Find "Viewport: 482px width, 380px height." and "Task: Click the Business" in the records below. Copy the lines holding them and every line between, exactly, and no others.
Segment Start: Exercise material
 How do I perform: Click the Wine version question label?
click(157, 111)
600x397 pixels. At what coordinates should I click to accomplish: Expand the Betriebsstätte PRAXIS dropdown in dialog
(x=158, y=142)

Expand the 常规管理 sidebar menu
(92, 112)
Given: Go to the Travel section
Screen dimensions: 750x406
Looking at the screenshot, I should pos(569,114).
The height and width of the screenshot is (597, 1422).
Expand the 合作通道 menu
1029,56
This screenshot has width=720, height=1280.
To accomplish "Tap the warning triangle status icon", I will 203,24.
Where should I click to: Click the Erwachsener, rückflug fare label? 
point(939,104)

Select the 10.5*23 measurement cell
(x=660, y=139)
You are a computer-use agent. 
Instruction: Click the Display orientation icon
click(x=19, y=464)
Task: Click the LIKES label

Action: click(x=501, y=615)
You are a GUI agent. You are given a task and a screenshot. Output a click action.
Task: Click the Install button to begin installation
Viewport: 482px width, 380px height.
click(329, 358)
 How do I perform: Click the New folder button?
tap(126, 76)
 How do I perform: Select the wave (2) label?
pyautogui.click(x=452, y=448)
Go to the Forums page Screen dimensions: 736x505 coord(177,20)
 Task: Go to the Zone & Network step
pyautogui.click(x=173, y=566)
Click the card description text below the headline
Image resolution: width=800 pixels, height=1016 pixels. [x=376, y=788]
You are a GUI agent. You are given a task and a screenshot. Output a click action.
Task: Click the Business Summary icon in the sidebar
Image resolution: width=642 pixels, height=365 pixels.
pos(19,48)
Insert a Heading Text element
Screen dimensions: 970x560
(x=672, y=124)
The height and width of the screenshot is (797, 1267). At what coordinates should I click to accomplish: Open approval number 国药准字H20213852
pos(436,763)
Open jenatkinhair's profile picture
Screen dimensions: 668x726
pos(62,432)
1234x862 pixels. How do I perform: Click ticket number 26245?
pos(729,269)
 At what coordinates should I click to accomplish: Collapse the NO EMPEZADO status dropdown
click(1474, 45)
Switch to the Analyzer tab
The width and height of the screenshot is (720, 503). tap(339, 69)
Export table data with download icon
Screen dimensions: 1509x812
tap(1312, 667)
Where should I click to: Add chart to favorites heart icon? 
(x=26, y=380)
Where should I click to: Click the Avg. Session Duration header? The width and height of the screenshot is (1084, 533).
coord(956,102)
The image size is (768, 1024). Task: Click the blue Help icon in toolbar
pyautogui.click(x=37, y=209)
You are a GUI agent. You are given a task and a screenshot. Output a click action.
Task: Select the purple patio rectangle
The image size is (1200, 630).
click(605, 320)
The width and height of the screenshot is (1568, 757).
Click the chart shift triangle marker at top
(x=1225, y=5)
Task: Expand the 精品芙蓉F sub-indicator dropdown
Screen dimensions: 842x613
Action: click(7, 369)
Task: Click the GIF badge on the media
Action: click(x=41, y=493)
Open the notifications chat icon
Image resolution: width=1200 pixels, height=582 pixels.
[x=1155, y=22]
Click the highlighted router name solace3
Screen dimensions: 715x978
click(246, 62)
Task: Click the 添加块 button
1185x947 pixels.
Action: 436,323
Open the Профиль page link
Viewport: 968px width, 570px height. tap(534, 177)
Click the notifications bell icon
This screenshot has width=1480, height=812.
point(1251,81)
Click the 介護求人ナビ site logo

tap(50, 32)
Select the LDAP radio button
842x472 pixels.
Segment End: Exercise material
• [Task solution]
Viewport: 482px width, 380px height.
click(329, 358)
 How do I perform: Click the New folder button?
tap(126, 76)
 How do I perform: Select the wave (2) label?
pyautogui.click(x=452, y=448)
Go to the Forums page Screen dimensions: 736x505 coord(177,20)
 Task: Go to the Zone & Network step
pyautogui.click(x=173, y=566)
Click the card description text below the headline
Image resolution: width=800 pixels, height=1016 pixels. [x=376, y=788]
You are a GUI agent. You are given a task and a screenshot. Output a click action.
Task: Click the Business Summary icon in the sidebar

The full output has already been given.